begin
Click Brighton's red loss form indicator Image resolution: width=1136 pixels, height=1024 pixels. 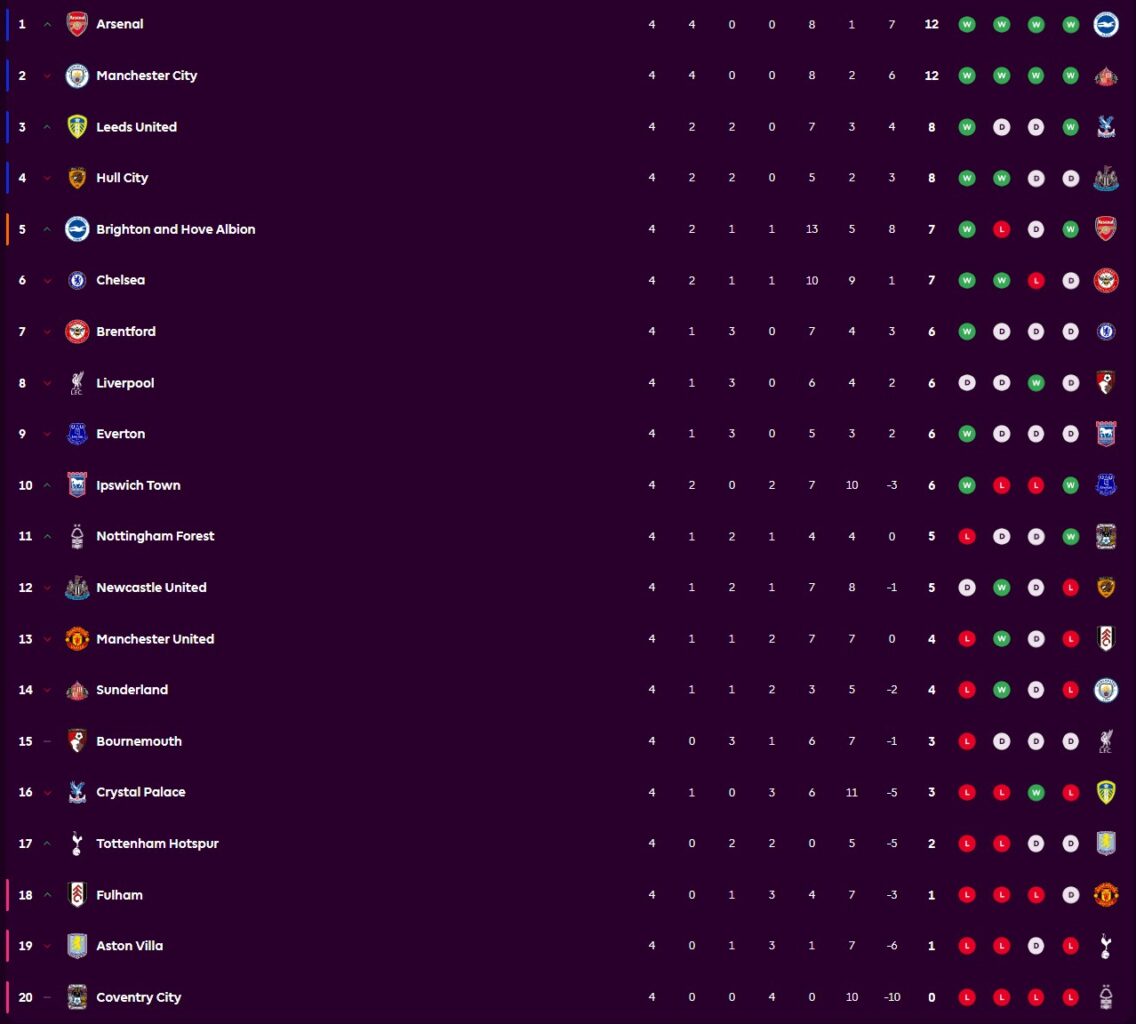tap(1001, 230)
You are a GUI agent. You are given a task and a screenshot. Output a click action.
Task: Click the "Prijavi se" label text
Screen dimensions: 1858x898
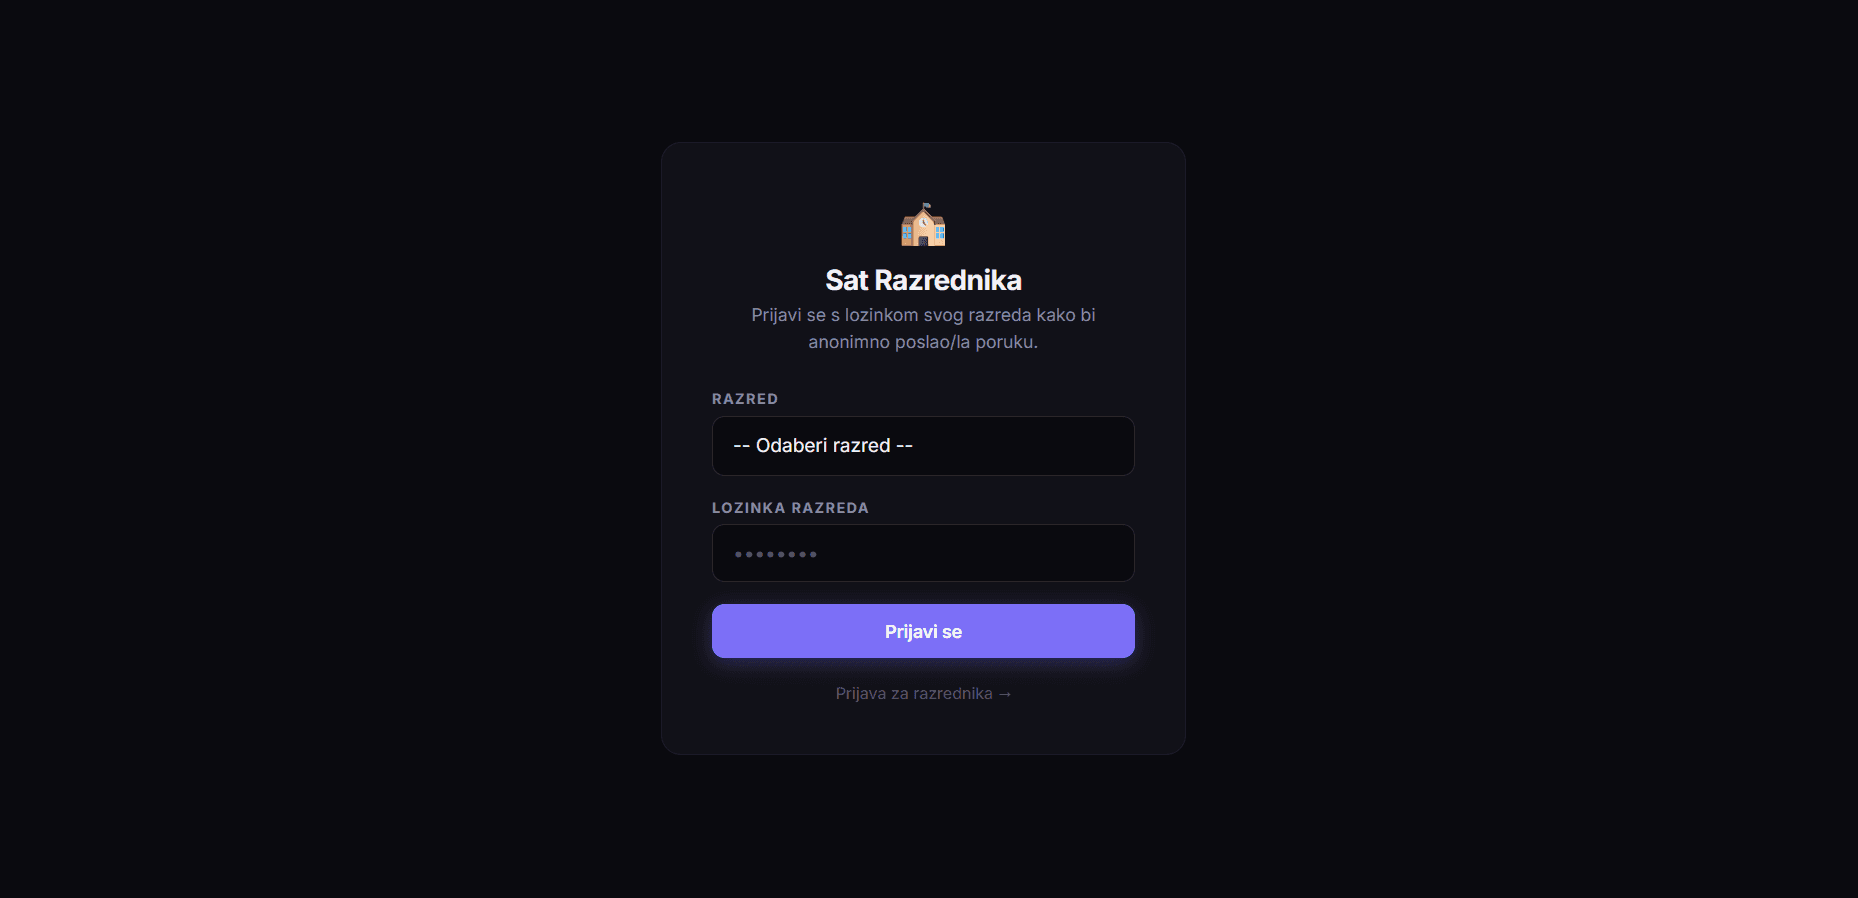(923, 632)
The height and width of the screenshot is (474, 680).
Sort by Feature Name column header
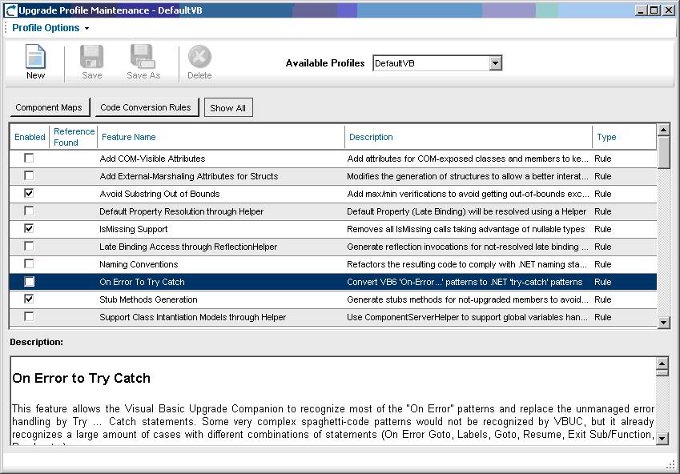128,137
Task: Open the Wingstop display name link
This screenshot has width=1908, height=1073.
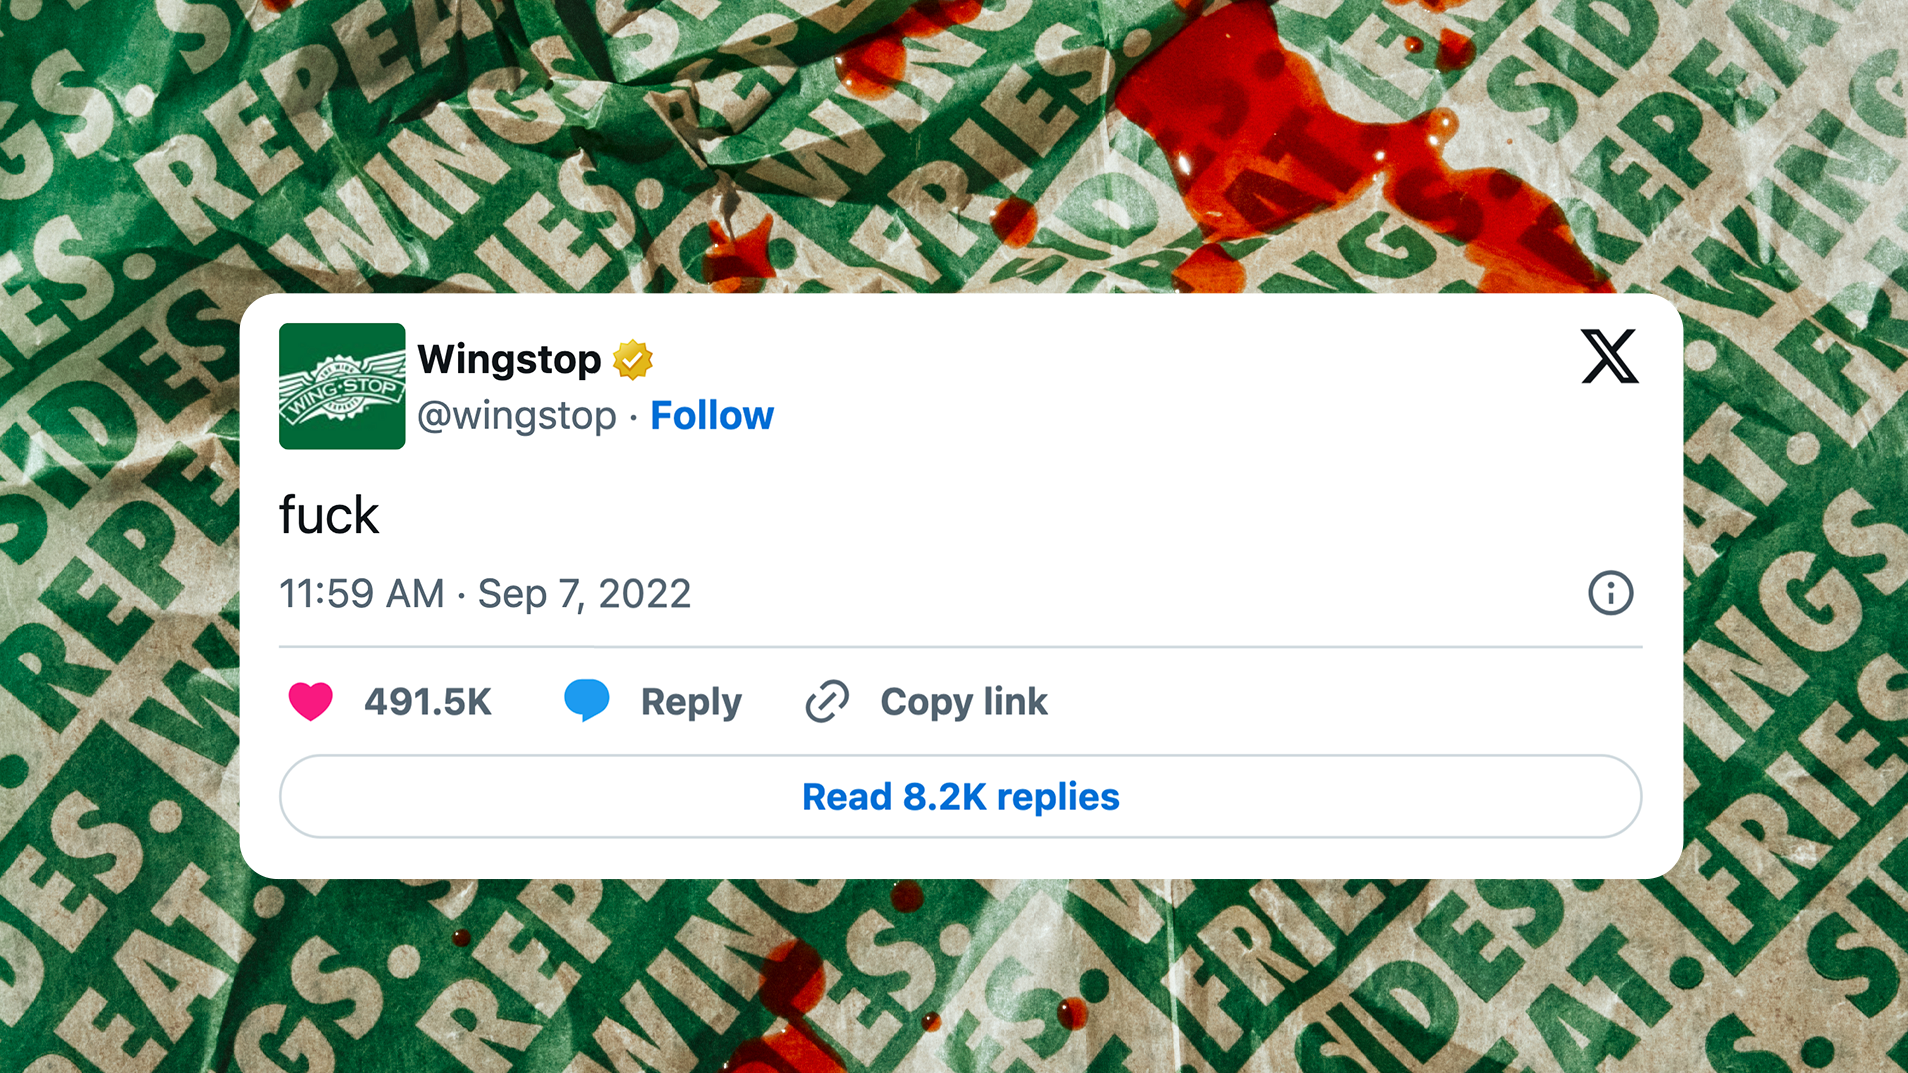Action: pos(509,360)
end
### [What you are asked to do]
Pick out and copy each line of the records that contains the word "screenshot".

### [Output for this exercise]
You are a GUI agent. You are given a task and a screenshot. Output a click action.
The height and width of the screenshot is (474, 680).
This screenshot has width=1908, height=1073.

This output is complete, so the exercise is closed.